Check us out @ PR Comic Con!

MORE FREE HUGS!!!!!!

Guillermo Guillermín the cat.


He had a nice life until he decided to get a vasectomy and... well... accidents happen when you don't have a good doctor...

Patricia the Pinky Inky Birdie.


She loves the Jonas Brothers and stalks them on a daily basis. She told me about one thing she was trying to imitate from Fatal Attraction regarding a bunny.

You go girl! You cook it good!

Annie the Trannie Bunny!


She used to be a Dog but with the miracle of surgery she now lives in the body that was meant for her. Yeyyyy Annie you go for it!

Kooko, the Three Eyed Monster.


He's the most despicable monster ever to walk the earth. I know what I am talking about. Period.

Sofía the Drunken Bride to Be.


She was like... drunk and stuff and... you know... um... she met this guy in Reno... um... (hiccup). Like... What was I talking about? Um... Can you buy me a Rum and Coke?

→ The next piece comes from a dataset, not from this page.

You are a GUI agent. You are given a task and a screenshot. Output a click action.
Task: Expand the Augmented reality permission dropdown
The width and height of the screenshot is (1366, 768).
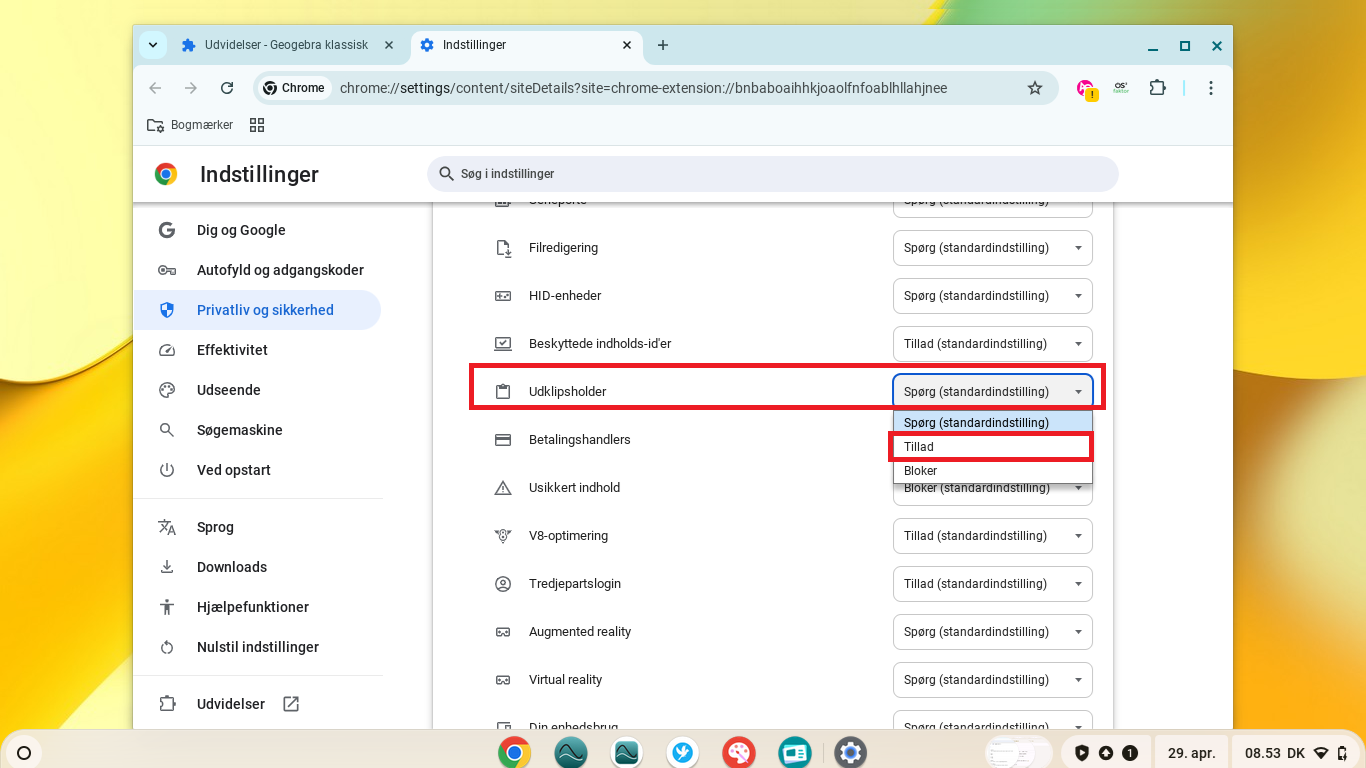pyautogui.click(x=992, y=632)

Wango Tango the One eyed physicist.


What? Not all my monsters are dumb asses and morons! He's very intelligent, has a 500 IQ and is planning world domination by using raw energy.

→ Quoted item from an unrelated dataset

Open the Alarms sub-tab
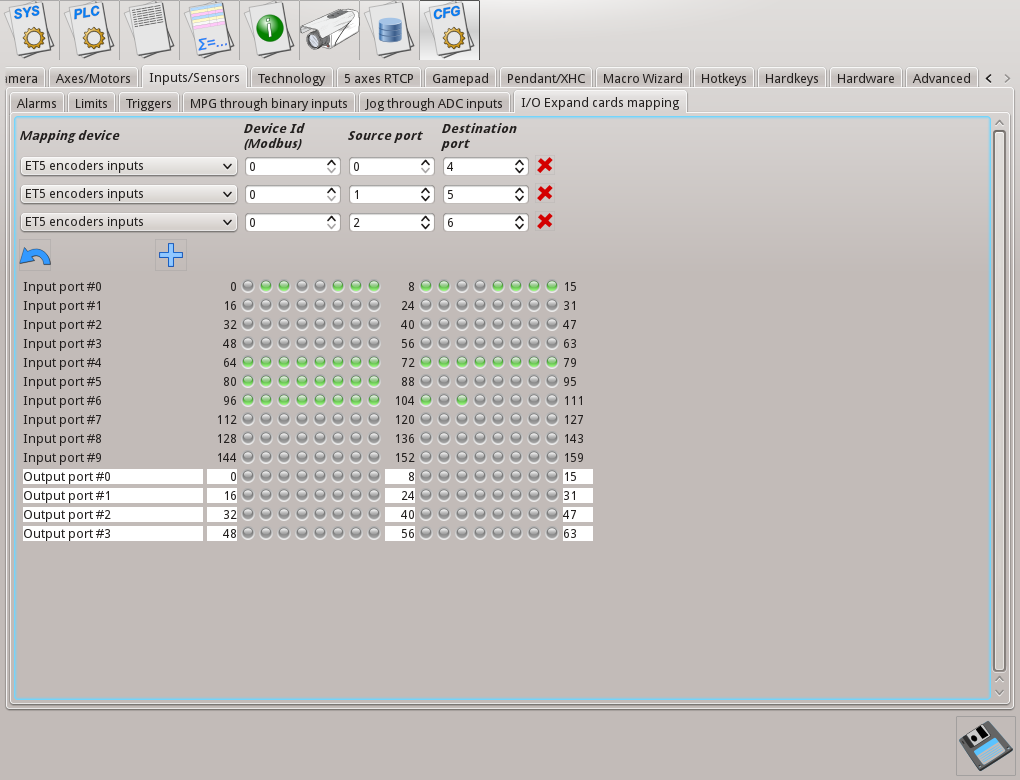The image size is (1020, 780). coord(36,103)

Ok, he's a little bit dumb but only when no one is looking.

Laik Yo Wong.


He Teppanyaki chef from New Jersey. He no like Naruto 'cause he think he suck. He will make special Wonton Soup fo' you.

Guadalupe Upe Upe.


She likes everything Santería, loves bearded men and plays Poker like no other woman. Now be careful, don't let her get near a chicken or a rabbit... Might end up as good luck charms!

Agapito The Horse.


Um. No, he's not a bunny. What? He looks like a bunny? You must be on drugs or something... Check your eyeglasses.

Pablo the Black Panther Penguin.


Power to the Penguins, dammit!!!!!!!

TooLoo-Loh Quiñones.


He's the sweetest devil there is. He gives you kisses and hugs... and will love you forever.

Awwwwwwww. Just kidding, he's a total douchebag!

Serafina Ina Ina.


I don't know what she likes. She doesn't talk to anyone. When I come over, she just stares at me. Gives me the creeps.

I think she is channeling the Son of Sam. Just... don't get a dog near her, please.

Mookie the Siberian Bunny.


Don't get too close. He's a... cleaner. Yup. A cold blooded, evil dude who eliminates people for money.

Tatita the Freckled Idiot.


She tries to be nice and cuddly but sometimes she gets Hulk angry if you take her too far. Oh and she insists that she measures 5 inches tall, instead of 4 and 11.

Hm... where have I taken inspiration from? (Inside joke that few of my friends will know)

Lolita the Girly Monster


Instead of scaring the crap out of you while living under your bed, she basically annoys you with Pink anythings, Barbies galore, rhinestones... You will end up puking pink. Not kidding.

Saddam Blusein


The furry blue monster that simply loves water boarding. (Google it!)